The tiny Splash hatchback is cheap chic for those wanting a car smaller than a supermini

Suzuki is a company that loves its niches - small cars and four-wheel-drives to name but two. In fact, it loves them so much, it creates niches within niches. The Swift is somewhat smaller than much of its supermini competition, but is a consistent top-seller nevertheless. You'd think that would be enough for Suzuki to say it's happy and focus on that one model.

But no, Suzuki New Zealand also sells the Alto, a smaller-again city car. And in the hitherto-unseen market segment for those who want something very slightly larger than an Alto but very slightly smaller than a Swift, there's this: the Suzuki Splash.

I'd like to pretend I don't understand why this car exists, but in fact I do. It's not because there's a desperate need for a tiny hatchback that's priced in between the $17,250 Alto and $20,500 Swift (although that's exactly where the Splash sits, priced from $18,500).

In fact, it's all in the proportion. One of the great things about Swift is that it looks and feels sporty: the waistline is high, the roof low. Inside, you're enveloped in a driver-centred cabin. No wonder it provides such a good base for the Sport model.


The Splash is 75mm shorter than the Swift, but also 80mm taller.

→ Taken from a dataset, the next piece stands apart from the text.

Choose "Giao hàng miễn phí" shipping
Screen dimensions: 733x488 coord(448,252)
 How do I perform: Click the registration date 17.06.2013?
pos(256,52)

These are not great differences in themselves, but when you put them together you end up with a vehicle that has a different sense of proportion. The Splash has much larger glass areas and a high H-point for the seats, which results in what the company claims is a walk-in cabin.

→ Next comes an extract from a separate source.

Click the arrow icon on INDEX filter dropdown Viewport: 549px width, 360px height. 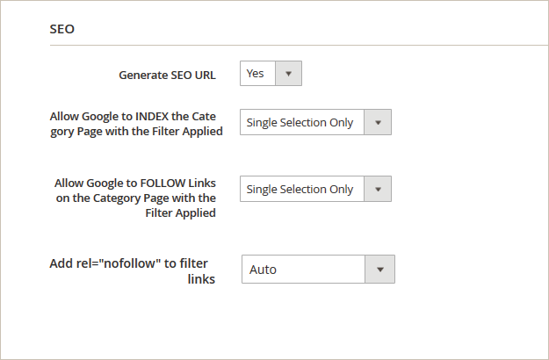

So if I understand my niches like I think I do, the Splash is only a bit smaller and cheaper than a Swift (in fact, our $21,500 Splash Limited test car overlaps the entry Swift on price), but a whole lot more suitable for a certain demographic for whom easy access, a high seating position and good visibility are key selling points. Nothing wrong with that.

Splash is a small car that fills a niche formerly occupied by a mini-people mover (the Wagon R many years ago) and once you understand that it makes more sense.

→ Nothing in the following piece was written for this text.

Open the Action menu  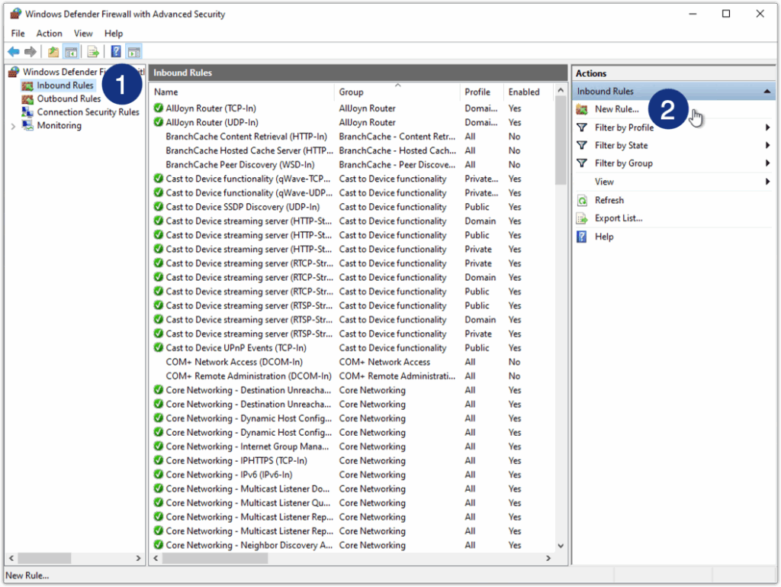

What's new, then? The previous-generation Splash was infamously one of the very few new passenger cars to lack electronic stability control. That's been rectified in the new model, which is one important tick. The 69kW/118Nm 1.2-litre engine has been slightly modified and the four-speed automatic version now achieves 5.7 litres per 100km in the Combined cycle.

Styling changes include a new bumper, grille and bonnet, plus trim changes. The top Limited model features keyless entry/start, more body-colour trim and 15-inch alloys.

Exciting it ain't. Nor do its intended buyers expect or want it to be. Aside from the obvious access and space virtues, the Splash does have a nicely put together interior (better than the Swift, I think) and vice-free chassis.

The 1.2-litre engine is perky enough and four-speed automatic is smooth. It would be smoother still with an extra ratio but that's probably asking a little too much of a car of this size, at this price level.

The Bottom Line

Splash will seem like cheap chic to a certain demographic. But if you don't want that high seating and extra visibility, it's only a short step up to the proper supermini class.